Frau ... wurde nicht bei der Beklagten eingestellt, sondern in einem befristeten Arbeitsverhältnis bei der Firma ... und Herr ... ist Arbeitnehmer des ....

d) Soweit die Klägerin die Verletzung der sozialen Auswahl gemäß § 1 Abs. 3 KSchG rügt, so fehlt es bereits an der erforderlichen Darlegung durch die Klägerin, dass sie mit den von ihr benannten Arbeitnehmern Herrn ... (Anzeigenbereich), Frau ... (Prospektverkauf), Frau ... (Anzeigenabteilung), Frau ... (Bereichstellen und Beruf) und Herrn ... (Bereich Anzeigen für Immobilien) vergleichbar ist.
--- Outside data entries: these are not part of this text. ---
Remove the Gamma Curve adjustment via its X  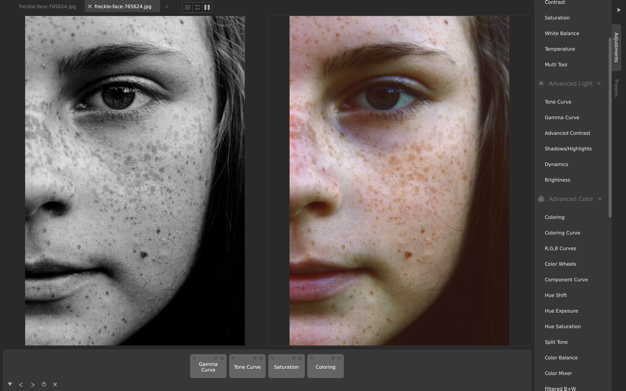[195, 358]
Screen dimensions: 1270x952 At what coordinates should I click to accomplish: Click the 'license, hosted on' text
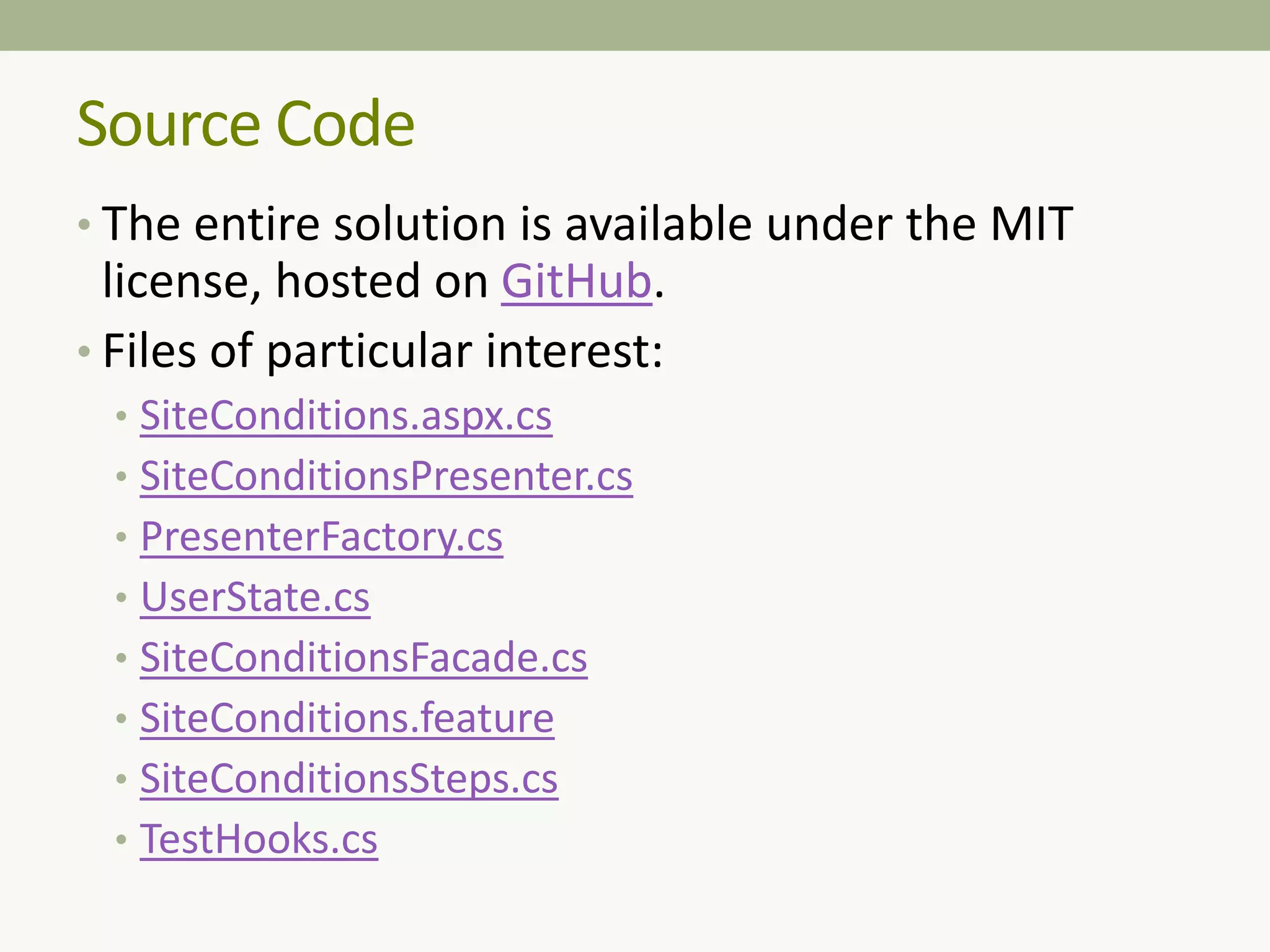296,282
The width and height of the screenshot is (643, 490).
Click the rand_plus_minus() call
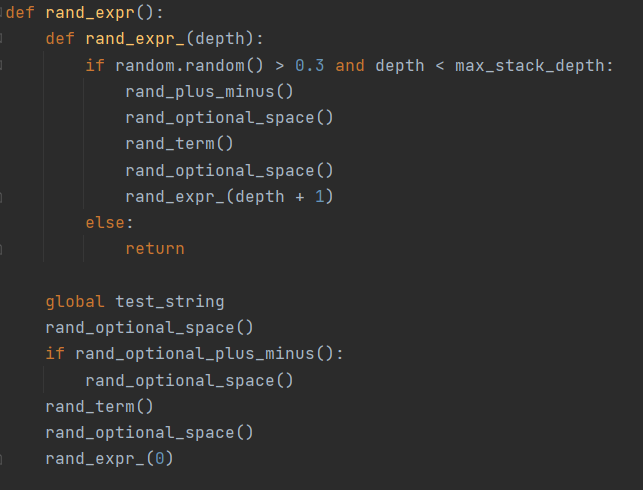[x=209, y=92]
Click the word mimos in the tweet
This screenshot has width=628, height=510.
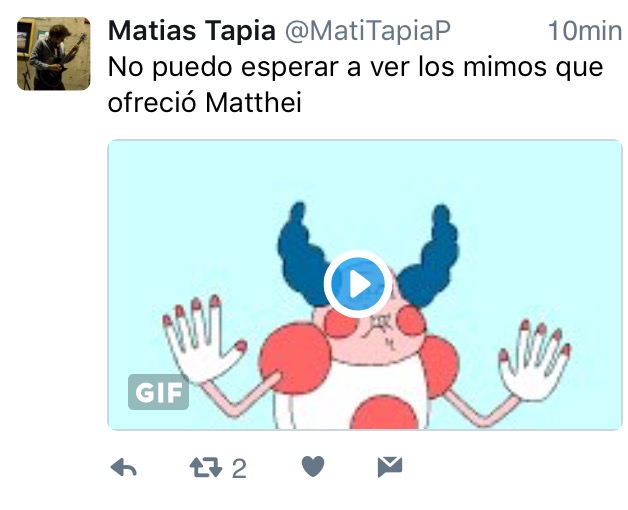pos(505,67)
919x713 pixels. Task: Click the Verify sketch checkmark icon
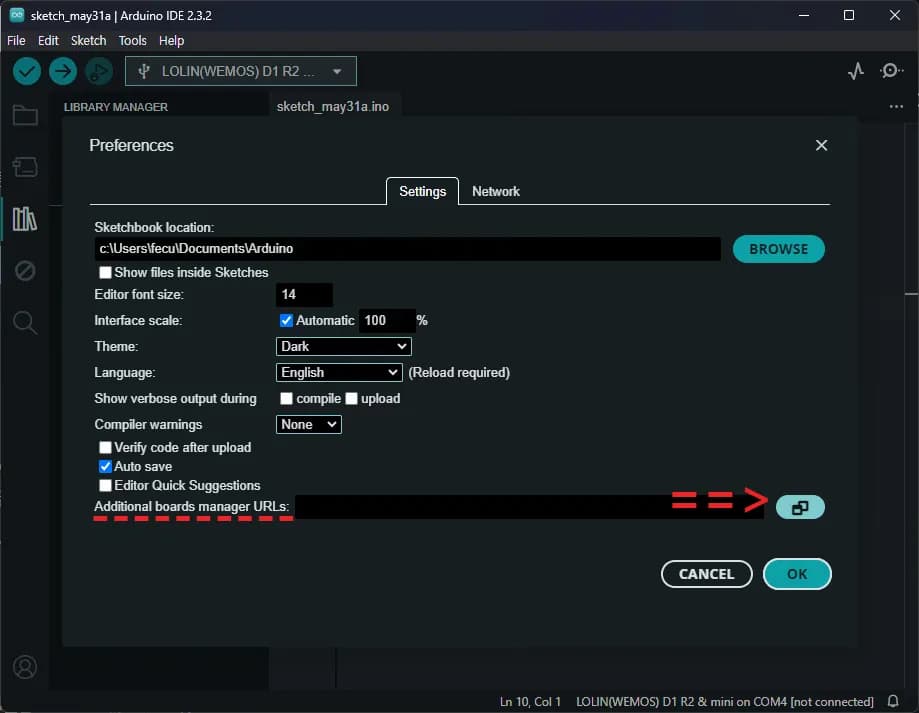tap(26, 71)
Eine Vergleichbarkeit im Sinne des § 1 KSchG ist nämlich nur gegeben, wenn die Arbeitnehmer nach arbeitsplatzbezogenen Merkmalen und somit nach ihrer bisherigen Tätigkeit wechselseitig austauschbar sind (vgl. BAG vom 21.6.1995 RzK I 5d Nr. 50) und wenn die Arbeitnehmer darüber hinaus kraft des Direktionsrechtes des Arbeitgebers einseitig auf einen anderen Arbeitsplatz versetzt werden können (vgl. BAG vom 21.6.1995 a.a.O.).

Es fehlt im vorliegenden Falle aber sowohl die schlüssige Darlegung durch die Klägerin, dass sie die Arbeitsaufgaben der von ihr benannten Arbeitnehmer ausüben könnte (dies wird nur pauschal behauptet) also auch, dass sie ohne Vertragsänderung im Wege des Direktionsrechtes auf jeden der von ihr benannten Arbeitsplätze versetzt werden könnte; hierzu wäre aber ein substantiierter Vortrag erforderlich, dass die einzelnen benannten Stellen mit derjenigen der Klägerin gleichwertig sind und auf derselben Ebene des Vergütungsgefüges der Beklagten eingruppiert sind.

2. Da das Arbeitsverhältnis der Parteien somit durch die sozial gerechtfertigte betriebsbedingte Kündigung vom 9.4.2002 zum 15.5.2002 beendet wurde, ist auch der geltend gemachte Anspruch auf Weiterbeschäftigung über den 15.5.2002 hinaus nicht gegeben, da dieser Anspruch den Fortbestand des Arbeitsverhältnisses voraussetzt.

3. Das insoweit klagestattgebende Endurteil des Arbeitsgerichtes München vom 3.12.2002 war somit abzuändern und die Klage insgesamt abzuweisen.

Die Klägerin hat als unterlegene Partei die Kosten des Rechtsstreites zu tragen, § 91 Abs. 1 ZPO.

Gegen dieses Urteil ist das Rechtsmittel der Revision nicht gegeben. Die Revision wurde nicht zugelassen, da die Voraussetzungen für eine Zulassung gemäß § 72 Abs. 2 ArbGG nicht gegeben sind. Die Klägerin wird auf die Möglichkeit der Nichtzulassungsbeschwerde (§ 72a ArbGG) hingewiesen.